Most of Smith Novelty's principal accounts also carry Karol Western products. At times, his sales representatives sent him samples of competitors' products. Glaser reviewed the expense reports for Mr. Lumen and found only one report seeking reimbursement for the purchase of a competitor's product. It is Exhibit 101, the Smith Novelty creation. Prior to November 2011, Glaser estimates that it happened more than 10 times, but less than 30 times. At the time of Smith Novelty's design, Glaser had seen Karol Western's Shanghai Diamond products, as well as a glitter paper product from RTSI (another competitor). Glaser went to Las Vegas to investigate and identified the Las Vegas sign as an iconic image appearing on more souvenirs than any other image. Exhibits 50, 51, 52, 54-58 are products depicting the Las Vegas sign from Smith Novelties' competitors. Glaser purchased Exhibits 65, 66, 67, 69, 70, 71, 72, 74, 75, 77, 78, 79, 80, 81, 82, reflecting competitors' products, such as tumblers, flasks and key chain flasks. Glaser purchased Exhibits 69 and 70 from the store M & K, approximately one year ago and six months ago. Glaser estimates that each item has been on the market for at least two years, that is, around 2010.
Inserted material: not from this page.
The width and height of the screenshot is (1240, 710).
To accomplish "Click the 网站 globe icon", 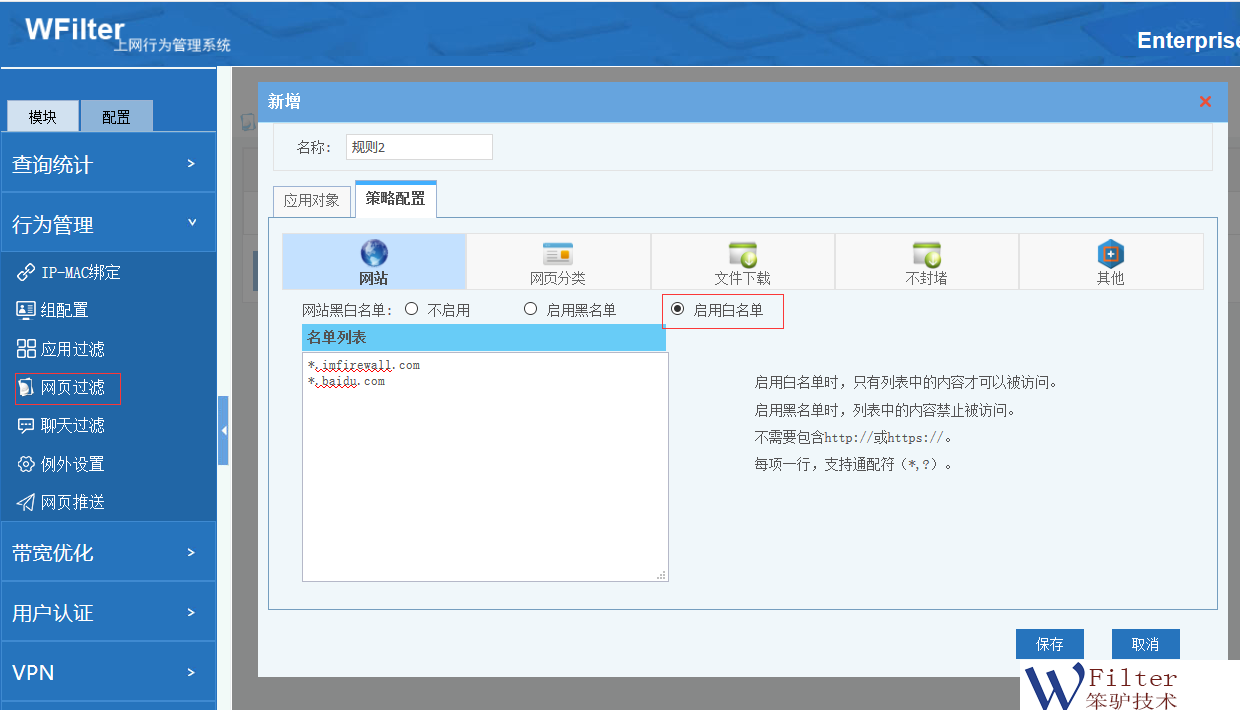I will (374, 253).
Exhibit 85 is a computer spreadsheet of the sales of Smith Novelty's glitter flask products. Glaser does not have a die cut glitter fabric flask that pre-dates Karol Western's Shanghai Diamond. Karol Western was the first company to produce a die cut glitter fabric flask and Glaser was aware of its product. Prior to 2010, Smith Novelty never produced a tumbler made with glitter fabric, a die cut or and image of the Las Vegas sign with "Las Vegas" written in baseball script.

4. Enrico Urbiztondo

Urbiztondo works for Smith Novelty and has done so for the past fifteen (15) years. Smith Novelty employs Urbiztondo as a graphic designer. He creates graphic images which are placed on souvenir items and collaborates with Glaser. Urbiztondo has never seen any samples or photographs from a Smith Novelty competitor, other than seeing mugs in the office more than two or three times. Glaser suggests changes and approves Urbiztondo's work. In 2004, Urbiztondo created Exhibit 105A, from a photograph of the Las Vegas sign an icon in the public domain.
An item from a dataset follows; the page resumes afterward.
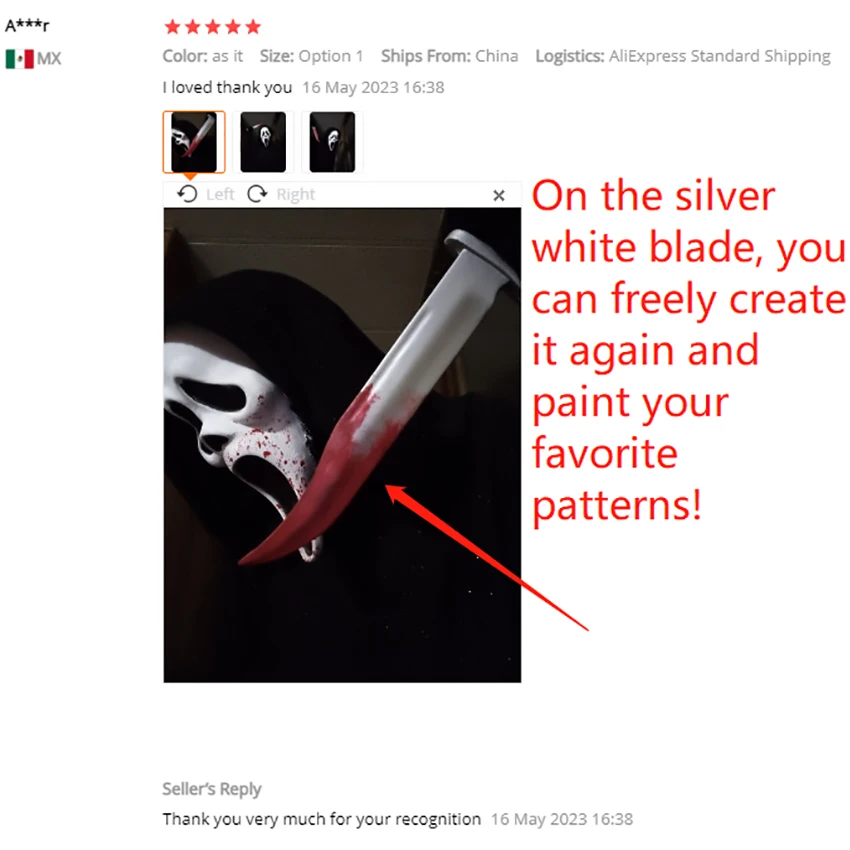Click the rotate right arrow icon
The image size is (850, 850).
pos(257,194)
Urbiztondo created Exhibits 39-43 between 2004 and 2009. In November 2010, Urbiztondo created Exhibit 105I at the behest of Glaser. Specifically, Urbiztondo prepared the design from a previous drawing, Exhibit 8.[3] Urbiztondo never saw a die cut image of the Las Vegas sign prior to creating his version. Urbiztondo wanted to keep the Las Vegas sign accurate, yet believes that it is not accurate to depict the sign as a smaller, negative image, containing glitter fabric. Urbiztondo prepared Exhibit 9 from Exhibit 8, as it is his practice to prepare the designs from a previous drawing. Exhibit 44 reflects the limitation of using a die cut, as there will be some loss with the letters, creating a line in the letter "O" for example. One exhibit omits the word "Nevada" and none include the phrase "to fabulous" as is on the original Las Vegas sign; Urbiztondo omitted these words because the die cut process would be more difficult.
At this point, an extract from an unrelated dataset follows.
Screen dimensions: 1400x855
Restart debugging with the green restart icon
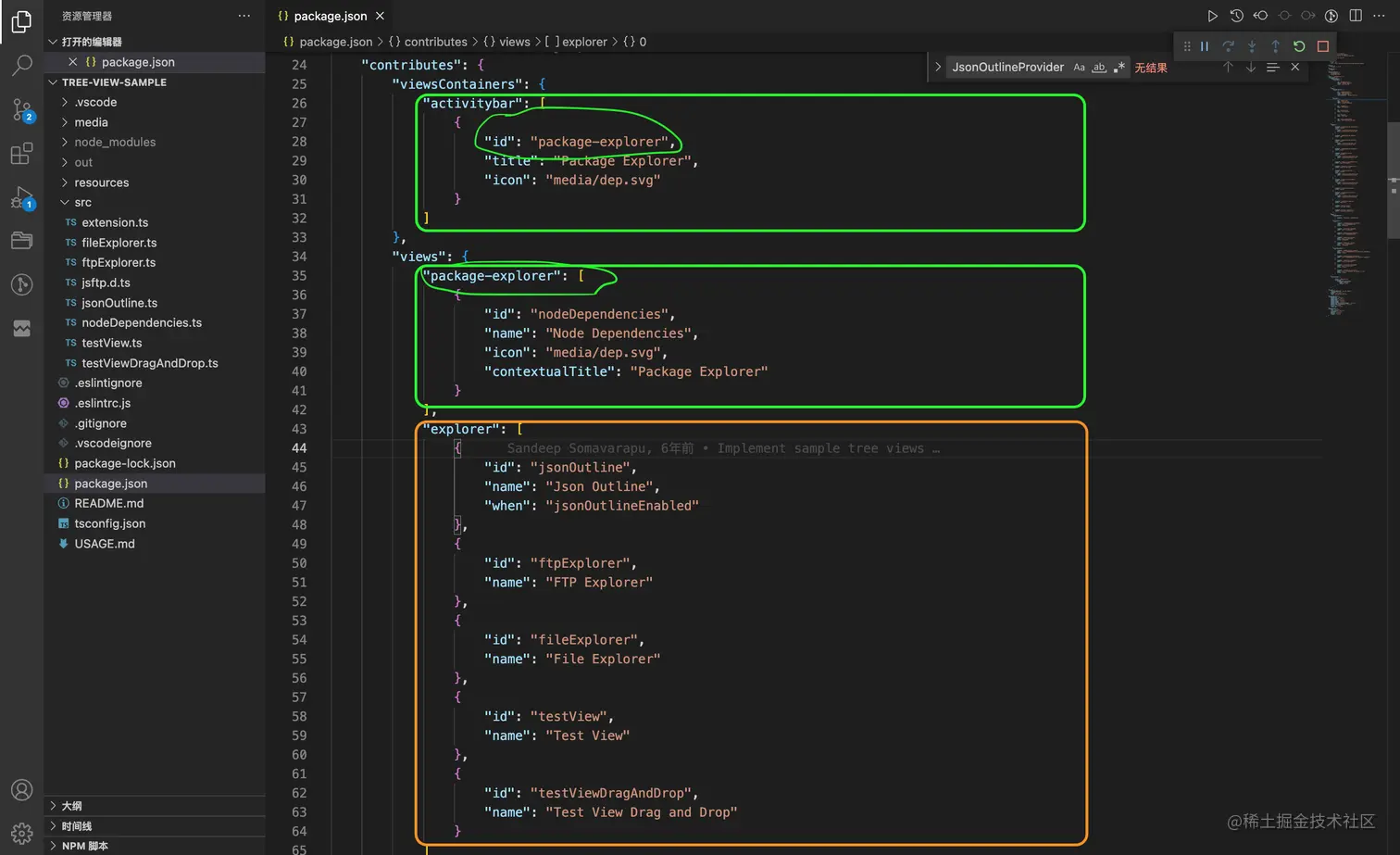(x=1299, y=46)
Exhibit 61 is the die cut image created by the manufacturer of the Las Vegas sign created by Urbiztondo. Exhibit 17, the Karol Western creation of the Las Vegas sign, is in a die cut with the letters in multiple pieces. The process does not require Exhibit 17 lacks a portion of the star on the real Las Vegas sign. The points of the star radiate the same distance; the actual sign has four points of the star half the length of the other four points on the star. The lower point of the star points at the letter "L" on the "Welcome" sign. In contrast, Exhibit 101, the Smith Novelty creation, has solid letters, with the exception of the "O", as required by the die cut process. The support bar on the star is shown in Exhibit 101, consistent with the actual sign. The points of the star on Exhibit 101 are consistent with the actual sign, that is, four being half the length of the other four. The lowest point of the star point between the "E" and "L" on the "Welcome" sign. Exhibit 8, the drawing, shows solid letters (with the exception of "O") consistent with the actual sign. The star has the same proportions as the actual sign, including a frame around the star. Like the actual Las Vegas sign, in Exhibit 101 the lowest point of the star points between the "E" and "L" of the "Welcome". Rankin instructed Urbiztondo to repeat the word "Las Vegas" because of the extra space at the bottom of the design.

5. Joseph Luman

Luman first began working for Smith Novelty as a sales representative in late 2005 until 2010. Luman reported to Glaser and Brett Rankin. Glaser would visit Luman in Las Vegas approximately two times per year. During those trips, Glaser would purchase samples of competitors' products. Glaser instructed Luman to send him (Glaser) any new and interesting products or photographs of those products on an ongoing basis. Approximately 75 per cent of the products he purchased were designed and sold by Karol Western. Luman sent Glaser products approximately one time per month. When Luman travelled to San Francisco, approximately once per year, he saw the samples in the art department.[4]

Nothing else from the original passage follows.